[Stored data]

┄┄┄┄┄┄┄┄┄┄

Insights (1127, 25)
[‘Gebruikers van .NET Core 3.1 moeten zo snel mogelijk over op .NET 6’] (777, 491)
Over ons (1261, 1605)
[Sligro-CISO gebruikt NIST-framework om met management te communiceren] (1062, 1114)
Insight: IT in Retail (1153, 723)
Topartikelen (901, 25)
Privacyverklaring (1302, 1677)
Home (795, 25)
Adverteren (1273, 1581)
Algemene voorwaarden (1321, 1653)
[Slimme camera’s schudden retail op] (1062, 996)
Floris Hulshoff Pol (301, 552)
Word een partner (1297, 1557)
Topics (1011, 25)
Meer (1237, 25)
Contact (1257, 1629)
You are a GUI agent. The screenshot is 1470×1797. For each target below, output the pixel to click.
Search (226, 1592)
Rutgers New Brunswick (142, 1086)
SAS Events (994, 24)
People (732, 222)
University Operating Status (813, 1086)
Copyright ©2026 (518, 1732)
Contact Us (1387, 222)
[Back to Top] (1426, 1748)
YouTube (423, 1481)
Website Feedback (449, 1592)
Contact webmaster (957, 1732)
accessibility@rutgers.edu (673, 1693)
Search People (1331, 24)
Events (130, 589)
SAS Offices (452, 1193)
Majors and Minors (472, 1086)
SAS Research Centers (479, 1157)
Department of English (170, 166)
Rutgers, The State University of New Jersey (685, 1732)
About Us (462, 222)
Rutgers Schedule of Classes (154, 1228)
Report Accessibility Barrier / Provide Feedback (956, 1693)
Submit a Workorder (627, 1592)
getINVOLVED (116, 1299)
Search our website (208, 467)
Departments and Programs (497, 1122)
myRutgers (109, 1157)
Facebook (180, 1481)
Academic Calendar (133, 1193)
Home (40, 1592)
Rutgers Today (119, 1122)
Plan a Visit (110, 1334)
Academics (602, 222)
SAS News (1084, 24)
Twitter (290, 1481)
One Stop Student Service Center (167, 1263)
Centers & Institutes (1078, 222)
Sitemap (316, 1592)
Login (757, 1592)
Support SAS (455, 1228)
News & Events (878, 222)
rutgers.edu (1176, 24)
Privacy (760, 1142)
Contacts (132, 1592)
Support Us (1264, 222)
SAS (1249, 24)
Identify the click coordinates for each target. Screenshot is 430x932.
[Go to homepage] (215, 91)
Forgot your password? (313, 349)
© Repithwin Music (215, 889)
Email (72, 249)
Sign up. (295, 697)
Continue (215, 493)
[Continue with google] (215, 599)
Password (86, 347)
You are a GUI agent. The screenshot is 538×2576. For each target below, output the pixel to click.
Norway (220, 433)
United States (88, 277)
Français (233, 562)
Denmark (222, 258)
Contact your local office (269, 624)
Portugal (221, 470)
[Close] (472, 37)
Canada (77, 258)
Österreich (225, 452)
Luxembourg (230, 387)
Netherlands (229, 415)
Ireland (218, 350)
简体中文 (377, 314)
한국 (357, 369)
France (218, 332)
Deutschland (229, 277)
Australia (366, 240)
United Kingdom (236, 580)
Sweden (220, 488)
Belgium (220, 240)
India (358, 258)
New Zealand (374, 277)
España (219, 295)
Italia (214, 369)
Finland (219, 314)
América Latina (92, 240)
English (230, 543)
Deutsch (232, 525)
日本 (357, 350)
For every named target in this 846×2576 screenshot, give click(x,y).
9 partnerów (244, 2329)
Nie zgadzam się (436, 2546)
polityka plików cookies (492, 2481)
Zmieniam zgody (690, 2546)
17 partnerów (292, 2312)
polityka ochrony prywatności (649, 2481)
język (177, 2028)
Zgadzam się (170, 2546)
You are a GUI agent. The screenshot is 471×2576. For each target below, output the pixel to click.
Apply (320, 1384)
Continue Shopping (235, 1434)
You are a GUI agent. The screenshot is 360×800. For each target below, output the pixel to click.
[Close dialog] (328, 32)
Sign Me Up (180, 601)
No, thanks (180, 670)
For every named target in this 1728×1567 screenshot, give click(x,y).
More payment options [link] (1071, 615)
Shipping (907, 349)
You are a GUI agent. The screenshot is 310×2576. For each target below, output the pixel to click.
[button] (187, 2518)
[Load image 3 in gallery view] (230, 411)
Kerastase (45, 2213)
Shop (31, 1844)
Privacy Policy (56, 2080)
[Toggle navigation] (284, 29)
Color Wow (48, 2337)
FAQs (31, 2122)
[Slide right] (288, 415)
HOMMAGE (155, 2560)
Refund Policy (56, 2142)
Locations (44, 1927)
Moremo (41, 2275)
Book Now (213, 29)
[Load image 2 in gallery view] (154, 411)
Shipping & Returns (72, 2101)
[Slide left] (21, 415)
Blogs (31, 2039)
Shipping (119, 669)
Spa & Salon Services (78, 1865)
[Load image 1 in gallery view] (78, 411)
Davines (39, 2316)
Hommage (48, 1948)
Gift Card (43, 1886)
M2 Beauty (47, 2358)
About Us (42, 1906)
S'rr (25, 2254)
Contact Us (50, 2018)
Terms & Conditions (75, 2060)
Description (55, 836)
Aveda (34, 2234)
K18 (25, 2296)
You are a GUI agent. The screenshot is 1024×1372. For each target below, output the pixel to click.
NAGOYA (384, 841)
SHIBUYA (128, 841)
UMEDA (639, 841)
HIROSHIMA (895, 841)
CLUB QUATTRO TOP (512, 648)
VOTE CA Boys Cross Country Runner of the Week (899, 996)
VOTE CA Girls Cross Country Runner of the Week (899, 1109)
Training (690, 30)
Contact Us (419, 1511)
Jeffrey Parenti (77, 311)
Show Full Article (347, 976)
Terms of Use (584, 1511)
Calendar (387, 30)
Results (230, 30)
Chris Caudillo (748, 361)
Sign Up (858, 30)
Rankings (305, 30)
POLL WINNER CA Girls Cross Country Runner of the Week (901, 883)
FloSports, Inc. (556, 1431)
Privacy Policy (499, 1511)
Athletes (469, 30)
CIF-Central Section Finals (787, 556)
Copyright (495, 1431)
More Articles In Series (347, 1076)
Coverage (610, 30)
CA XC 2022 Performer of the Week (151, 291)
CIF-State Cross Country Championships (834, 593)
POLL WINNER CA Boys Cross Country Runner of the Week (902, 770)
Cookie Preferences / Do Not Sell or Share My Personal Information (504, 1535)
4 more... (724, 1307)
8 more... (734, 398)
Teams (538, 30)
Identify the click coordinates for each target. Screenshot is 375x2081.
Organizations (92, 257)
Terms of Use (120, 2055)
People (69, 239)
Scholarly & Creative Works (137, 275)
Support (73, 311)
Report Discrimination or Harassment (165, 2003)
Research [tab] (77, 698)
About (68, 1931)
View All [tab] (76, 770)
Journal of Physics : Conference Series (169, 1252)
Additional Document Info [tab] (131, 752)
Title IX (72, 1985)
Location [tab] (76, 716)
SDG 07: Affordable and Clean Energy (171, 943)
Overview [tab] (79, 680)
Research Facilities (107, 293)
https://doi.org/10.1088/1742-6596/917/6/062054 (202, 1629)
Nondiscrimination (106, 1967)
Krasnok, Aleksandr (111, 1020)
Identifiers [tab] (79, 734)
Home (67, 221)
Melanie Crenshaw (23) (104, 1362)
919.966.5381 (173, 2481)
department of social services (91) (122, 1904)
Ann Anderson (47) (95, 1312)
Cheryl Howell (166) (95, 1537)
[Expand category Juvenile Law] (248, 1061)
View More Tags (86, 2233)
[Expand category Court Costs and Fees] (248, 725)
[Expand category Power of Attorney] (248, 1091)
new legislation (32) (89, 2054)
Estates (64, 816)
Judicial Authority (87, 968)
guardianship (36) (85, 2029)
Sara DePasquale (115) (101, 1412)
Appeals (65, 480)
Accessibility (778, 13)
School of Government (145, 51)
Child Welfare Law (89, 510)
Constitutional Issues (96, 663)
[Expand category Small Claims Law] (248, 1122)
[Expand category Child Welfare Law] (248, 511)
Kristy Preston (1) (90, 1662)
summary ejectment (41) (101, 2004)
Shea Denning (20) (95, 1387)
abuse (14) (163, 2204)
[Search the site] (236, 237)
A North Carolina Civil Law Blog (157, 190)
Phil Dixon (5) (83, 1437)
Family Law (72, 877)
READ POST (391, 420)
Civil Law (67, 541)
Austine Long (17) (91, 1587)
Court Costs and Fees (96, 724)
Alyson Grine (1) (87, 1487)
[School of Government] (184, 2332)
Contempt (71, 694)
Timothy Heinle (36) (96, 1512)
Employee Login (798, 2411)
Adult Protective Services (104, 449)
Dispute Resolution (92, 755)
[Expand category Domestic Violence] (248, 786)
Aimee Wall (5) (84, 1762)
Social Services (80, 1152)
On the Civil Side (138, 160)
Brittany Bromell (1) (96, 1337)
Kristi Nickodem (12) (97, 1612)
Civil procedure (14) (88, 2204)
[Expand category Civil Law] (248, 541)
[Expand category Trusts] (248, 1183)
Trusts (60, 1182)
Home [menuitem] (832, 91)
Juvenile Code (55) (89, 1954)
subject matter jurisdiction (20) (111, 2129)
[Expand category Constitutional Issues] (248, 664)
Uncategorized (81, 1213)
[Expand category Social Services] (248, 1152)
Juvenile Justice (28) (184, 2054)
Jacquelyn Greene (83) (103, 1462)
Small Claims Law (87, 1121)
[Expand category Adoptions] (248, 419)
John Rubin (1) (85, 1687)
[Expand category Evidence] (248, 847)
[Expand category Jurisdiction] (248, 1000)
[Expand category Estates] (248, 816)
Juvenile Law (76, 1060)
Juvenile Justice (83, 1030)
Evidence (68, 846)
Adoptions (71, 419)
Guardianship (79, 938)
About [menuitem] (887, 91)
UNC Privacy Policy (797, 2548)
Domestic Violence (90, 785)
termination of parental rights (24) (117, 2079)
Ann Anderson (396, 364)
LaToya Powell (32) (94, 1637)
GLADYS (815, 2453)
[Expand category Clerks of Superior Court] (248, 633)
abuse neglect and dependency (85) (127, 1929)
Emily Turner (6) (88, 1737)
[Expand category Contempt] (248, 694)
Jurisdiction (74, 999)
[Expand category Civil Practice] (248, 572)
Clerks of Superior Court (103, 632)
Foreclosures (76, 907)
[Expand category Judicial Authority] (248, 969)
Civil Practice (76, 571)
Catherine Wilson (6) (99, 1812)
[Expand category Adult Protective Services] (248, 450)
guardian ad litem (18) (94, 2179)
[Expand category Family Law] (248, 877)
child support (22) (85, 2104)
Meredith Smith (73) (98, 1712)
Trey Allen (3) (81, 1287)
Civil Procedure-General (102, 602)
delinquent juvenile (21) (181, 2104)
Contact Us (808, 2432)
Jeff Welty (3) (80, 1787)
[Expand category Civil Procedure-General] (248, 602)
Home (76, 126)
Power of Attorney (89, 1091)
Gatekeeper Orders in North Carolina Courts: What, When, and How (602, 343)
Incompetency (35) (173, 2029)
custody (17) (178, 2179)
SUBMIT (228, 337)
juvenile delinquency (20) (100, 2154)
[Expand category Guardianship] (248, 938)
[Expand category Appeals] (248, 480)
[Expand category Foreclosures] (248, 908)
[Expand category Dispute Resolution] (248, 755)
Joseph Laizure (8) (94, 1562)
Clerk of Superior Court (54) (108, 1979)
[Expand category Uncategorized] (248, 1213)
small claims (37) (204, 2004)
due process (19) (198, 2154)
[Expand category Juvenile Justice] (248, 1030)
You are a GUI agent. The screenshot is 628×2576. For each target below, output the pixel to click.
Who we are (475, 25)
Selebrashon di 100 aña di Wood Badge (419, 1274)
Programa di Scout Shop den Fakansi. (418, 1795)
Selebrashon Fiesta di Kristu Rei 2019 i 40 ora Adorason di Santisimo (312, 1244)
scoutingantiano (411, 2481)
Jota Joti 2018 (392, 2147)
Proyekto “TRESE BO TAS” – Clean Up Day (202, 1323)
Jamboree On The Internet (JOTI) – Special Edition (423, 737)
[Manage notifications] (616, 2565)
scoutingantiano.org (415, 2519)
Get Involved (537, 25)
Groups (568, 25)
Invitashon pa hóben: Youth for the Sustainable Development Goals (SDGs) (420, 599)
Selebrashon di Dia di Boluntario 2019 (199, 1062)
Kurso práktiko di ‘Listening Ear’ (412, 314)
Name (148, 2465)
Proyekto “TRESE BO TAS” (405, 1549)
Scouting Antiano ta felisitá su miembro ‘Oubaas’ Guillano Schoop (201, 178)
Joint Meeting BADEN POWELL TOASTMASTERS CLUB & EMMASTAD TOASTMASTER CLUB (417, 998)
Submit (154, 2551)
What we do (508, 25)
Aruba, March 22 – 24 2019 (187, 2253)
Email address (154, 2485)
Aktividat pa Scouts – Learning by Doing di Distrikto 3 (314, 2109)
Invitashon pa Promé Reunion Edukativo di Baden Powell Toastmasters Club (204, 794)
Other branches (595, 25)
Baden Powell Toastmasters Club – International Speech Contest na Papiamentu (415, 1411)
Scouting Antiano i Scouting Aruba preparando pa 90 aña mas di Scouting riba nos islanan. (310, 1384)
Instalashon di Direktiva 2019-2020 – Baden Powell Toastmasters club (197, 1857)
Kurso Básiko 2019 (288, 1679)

┄┄┄┄┄┄┄┄┄┄

To do: Using the records above, copy word for word the line with "[Expand category Adoptions] (248, 419)", the line with "guardian ad litem (18) (94, 2179)", and every line between them.

Answer section:
[Expand category Adoptions] (248, 419)
John Rubin (1) (85, 1687)
[Expand category Evidence] (248, 847)
[Expand category Jurisdiction] (248, 1000)
[Expand category Estates] (248, 816)
Juvenile Law (76, 1060)
Juvenile Justice (83, 1030)
Evidence (68, 846)
Adoptions (71, 419)
Guardianship (79, 938)
About [menuitem] (887, 91)
UNC Privacy Policy (797, 2548)
Domestic Violence (90, 785)
termination of parental rights (24) (117, 2079)
Ann Anderson (396, 364)
LaToya Powell (32) (94, 1637)
GLADYS (815, 2453)
[Expand category Clerks of Superior Court] (248, 633)
abuse neglect and dependency (85) (127, 1929)
Emily Turner (6) (88, 1737)
[Expand category Contempt] (248, 694)
Jurisdiction (74, 999)
[Expand category Civil Practice] (248, 572)
Clerks of Superior Court (103, 632)
Foreclosures (76, 907)
[Expand category Judicial Authority] (248, 969)
Civil Practice (76, 571)
Catherine Wilson (6) (99, 1812)
[Expand category Adult Protective Services] (248, 450)
guardian ad litem (18) (94, 2179)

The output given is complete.